ULTERIORI INFORMAZIONI
Il Citomegalovirus (CMV) è un virus appartenente alla famiglia degli Herpes Virus.
La trasmissione del CMV avviene principalmente attraverso la saliva e richiede uno stretto contatto con le persone infette , infatti i picchi di contagio sono tipicamente osservati nei bambini molto piccoli e nei ragazzi (inizio dell’attività sessuale). È possibile anche una trasmissione per via sessuale. L’infezione da CMV è molto diffusa: anticorpi anti-CMV sono riscontrabili nel 50-70% degli individui con più di 35 anni. Normalmente, l’infezione da CMV è auto-limitante e asintomatica, anche se talvolta può causare sintomi clinici; inoltre vi è la possibilità di una permanenza del virus (infezione latente) con successive riattivazioni.

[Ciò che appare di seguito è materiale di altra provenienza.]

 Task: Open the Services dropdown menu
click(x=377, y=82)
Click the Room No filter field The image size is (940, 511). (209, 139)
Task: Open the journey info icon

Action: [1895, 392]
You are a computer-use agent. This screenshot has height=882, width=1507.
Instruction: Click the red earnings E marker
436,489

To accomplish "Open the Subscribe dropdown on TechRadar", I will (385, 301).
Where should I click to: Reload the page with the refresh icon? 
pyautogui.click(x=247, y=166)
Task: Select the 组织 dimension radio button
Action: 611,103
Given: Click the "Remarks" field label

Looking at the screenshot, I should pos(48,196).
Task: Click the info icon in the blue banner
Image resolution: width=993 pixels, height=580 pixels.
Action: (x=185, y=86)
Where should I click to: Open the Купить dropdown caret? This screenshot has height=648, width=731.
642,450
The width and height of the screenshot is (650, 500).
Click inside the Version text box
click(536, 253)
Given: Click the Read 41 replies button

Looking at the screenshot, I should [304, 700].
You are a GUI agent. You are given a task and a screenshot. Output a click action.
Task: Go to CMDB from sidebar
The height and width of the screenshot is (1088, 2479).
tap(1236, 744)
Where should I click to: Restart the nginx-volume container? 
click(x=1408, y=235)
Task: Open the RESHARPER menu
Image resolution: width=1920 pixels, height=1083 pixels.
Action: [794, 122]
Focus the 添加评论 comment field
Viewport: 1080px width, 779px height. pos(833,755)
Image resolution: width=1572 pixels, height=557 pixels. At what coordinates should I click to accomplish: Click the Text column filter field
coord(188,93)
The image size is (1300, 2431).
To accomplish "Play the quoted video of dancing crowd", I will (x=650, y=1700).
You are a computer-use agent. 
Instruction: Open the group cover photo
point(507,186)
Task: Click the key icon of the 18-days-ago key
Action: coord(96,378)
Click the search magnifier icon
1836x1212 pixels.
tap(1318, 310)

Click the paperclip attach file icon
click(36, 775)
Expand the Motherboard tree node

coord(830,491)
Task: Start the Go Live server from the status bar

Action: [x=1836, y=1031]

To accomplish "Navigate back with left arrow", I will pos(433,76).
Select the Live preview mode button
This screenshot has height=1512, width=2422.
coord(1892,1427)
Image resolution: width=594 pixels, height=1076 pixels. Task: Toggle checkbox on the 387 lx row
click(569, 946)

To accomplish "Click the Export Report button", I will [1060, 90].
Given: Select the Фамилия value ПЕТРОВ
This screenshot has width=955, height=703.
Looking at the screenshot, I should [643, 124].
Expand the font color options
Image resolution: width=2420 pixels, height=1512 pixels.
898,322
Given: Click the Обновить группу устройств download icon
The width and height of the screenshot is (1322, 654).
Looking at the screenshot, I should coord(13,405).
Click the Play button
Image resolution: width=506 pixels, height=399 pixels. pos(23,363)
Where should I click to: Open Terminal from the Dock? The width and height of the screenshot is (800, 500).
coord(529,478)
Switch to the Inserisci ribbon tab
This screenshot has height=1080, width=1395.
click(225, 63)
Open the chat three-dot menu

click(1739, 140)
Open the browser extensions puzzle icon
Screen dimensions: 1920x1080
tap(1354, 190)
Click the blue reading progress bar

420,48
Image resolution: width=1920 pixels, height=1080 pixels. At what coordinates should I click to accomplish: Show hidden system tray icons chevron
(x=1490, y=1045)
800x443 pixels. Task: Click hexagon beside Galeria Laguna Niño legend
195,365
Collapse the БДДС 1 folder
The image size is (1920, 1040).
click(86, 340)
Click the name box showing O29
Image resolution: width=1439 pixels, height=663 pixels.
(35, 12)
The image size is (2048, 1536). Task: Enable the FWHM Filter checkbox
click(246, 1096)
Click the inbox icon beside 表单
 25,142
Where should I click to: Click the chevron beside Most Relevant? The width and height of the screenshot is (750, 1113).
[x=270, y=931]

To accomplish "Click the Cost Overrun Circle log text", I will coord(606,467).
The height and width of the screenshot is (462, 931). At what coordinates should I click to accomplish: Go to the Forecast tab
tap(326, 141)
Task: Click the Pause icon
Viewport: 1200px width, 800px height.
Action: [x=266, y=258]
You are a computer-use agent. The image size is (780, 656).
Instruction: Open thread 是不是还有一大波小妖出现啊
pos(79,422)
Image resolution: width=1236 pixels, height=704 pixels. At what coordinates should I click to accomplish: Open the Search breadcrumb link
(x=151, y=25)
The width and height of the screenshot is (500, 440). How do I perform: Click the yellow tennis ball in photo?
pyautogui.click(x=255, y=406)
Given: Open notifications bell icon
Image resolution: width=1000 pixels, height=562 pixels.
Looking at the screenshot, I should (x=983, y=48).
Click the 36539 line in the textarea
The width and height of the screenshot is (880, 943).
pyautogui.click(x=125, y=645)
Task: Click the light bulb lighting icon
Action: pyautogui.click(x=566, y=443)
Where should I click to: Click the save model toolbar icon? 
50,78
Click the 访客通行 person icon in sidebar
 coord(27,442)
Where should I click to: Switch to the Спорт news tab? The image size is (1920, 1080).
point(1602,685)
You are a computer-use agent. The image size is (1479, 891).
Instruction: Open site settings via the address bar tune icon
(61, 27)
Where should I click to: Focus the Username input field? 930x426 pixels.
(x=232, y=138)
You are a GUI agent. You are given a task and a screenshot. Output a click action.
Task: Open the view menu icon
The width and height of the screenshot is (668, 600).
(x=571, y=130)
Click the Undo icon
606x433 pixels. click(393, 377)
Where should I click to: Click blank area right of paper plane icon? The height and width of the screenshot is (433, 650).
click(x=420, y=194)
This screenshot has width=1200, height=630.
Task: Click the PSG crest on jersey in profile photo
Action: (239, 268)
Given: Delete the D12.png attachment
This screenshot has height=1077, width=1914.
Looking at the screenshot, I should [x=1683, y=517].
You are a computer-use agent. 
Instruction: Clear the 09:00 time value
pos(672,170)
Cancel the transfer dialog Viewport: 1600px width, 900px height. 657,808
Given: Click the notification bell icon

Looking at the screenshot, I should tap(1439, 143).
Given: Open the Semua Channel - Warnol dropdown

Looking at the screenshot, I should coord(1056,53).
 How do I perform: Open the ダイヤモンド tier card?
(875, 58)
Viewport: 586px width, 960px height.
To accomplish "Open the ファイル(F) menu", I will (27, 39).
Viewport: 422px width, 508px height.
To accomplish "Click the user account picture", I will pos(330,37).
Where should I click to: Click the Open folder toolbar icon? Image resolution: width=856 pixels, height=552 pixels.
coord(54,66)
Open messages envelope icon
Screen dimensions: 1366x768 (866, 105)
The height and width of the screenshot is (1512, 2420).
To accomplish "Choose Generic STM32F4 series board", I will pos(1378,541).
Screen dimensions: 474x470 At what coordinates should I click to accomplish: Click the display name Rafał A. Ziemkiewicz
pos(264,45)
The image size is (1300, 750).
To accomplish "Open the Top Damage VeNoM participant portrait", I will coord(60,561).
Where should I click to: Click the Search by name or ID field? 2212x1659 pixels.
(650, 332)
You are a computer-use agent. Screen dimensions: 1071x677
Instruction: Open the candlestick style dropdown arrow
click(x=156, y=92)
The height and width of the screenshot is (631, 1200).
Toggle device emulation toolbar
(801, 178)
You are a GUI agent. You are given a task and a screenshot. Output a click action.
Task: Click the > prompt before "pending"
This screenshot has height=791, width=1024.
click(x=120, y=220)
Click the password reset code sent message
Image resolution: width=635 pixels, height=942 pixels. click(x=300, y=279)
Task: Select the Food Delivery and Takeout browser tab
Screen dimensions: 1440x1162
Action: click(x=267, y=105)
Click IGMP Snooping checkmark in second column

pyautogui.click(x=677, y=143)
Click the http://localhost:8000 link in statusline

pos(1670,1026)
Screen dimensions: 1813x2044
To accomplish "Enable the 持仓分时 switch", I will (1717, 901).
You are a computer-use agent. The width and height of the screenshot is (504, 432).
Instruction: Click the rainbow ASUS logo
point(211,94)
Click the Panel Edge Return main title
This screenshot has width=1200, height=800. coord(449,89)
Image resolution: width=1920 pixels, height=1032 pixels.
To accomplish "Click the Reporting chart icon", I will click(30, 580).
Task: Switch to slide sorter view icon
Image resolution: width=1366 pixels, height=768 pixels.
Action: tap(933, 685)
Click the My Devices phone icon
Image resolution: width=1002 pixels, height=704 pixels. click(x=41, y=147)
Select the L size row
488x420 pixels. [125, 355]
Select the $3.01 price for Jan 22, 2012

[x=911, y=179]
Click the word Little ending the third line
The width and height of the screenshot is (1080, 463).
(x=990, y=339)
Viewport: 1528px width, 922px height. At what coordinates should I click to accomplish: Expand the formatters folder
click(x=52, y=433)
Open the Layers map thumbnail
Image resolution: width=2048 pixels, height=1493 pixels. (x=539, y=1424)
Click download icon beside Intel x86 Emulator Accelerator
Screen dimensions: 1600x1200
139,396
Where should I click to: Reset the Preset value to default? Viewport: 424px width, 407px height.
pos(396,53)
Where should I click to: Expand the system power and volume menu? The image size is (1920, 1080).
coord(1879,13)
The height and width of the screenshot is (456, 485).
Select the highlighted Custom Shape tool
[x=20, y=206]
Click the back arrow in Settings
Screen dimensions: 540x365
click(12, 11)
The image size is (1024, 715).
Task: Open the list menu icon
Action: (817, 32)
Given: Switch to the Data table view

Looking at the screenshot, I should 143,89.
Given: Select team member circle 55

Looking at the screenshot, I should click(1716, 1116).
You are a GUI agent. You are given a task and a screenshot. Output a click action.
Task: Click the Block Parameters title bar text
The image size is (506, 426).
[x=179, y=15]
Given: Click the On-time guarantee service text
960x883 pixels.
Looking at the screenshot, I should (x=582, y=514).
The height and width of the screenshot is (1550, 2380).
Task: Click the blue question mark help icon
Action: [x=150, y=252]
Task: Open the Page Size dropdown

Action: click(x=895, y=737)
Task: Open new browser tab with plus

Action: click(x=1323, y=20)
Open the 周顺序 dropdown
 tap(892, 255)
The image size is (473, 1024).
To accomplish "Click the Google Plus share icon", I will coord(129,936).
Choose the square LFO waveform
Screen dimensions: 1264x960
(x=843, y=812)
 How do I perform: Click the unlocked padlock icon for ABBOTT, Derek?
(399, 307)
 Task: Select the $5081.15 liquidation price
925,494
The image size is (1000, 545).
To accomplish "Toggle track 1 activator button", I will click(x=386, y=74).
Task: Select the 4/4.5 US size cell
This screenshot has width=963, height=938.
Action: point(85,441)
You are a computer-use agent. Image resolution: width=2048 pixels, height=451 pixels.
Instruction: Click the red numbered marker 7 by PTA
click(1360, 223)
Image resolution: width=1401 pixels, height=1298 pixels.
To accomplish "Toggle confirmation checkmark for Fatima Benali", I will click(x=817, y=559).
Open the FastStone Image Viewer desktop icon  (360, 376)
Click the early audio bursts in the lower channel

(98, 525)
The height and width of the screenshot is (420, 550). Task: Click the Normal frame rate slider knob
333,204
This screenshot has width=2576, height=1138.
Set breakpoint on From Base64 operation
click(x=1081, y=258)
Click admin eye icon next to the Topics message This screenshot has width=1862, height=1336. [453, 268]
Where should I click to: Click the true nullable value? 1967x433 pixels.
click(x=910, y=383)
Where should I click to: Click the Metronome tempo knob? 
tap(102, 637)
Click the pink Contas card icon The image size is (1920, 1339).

Un’infezione clinicamente manifesta (dopo un’incubazione di 4-10 settimane) è comunque più frequente nei pazienti con un sistema immunitario deficiente o immaturo; le infezioni croniche persistenti diventano latenti.
Il trapianto d’organi è a rischio di infezione primaria (per donazione di organi infetti a soggetti sieronegativi) o secondaria (per riattivazione o per reinfezione in un soggetto sieropositivo).
L’infezione da CMV è la più frequente infezione congenita, dato che gli anticorpi materni non sono in grado di proteggere il feto; comunque sembra che solo le infezioni primarie della madre abbiano un impatto clinico in quanto caratterizzate da una fase di elevata viremia,molto meno rischiosa è la riattivazione di CMV durante la gravidanza, perché di regola la viremia non è presente. Pertanto, nel caso di una gravida, è fondamentale capire se si tratti o no di prima infezione.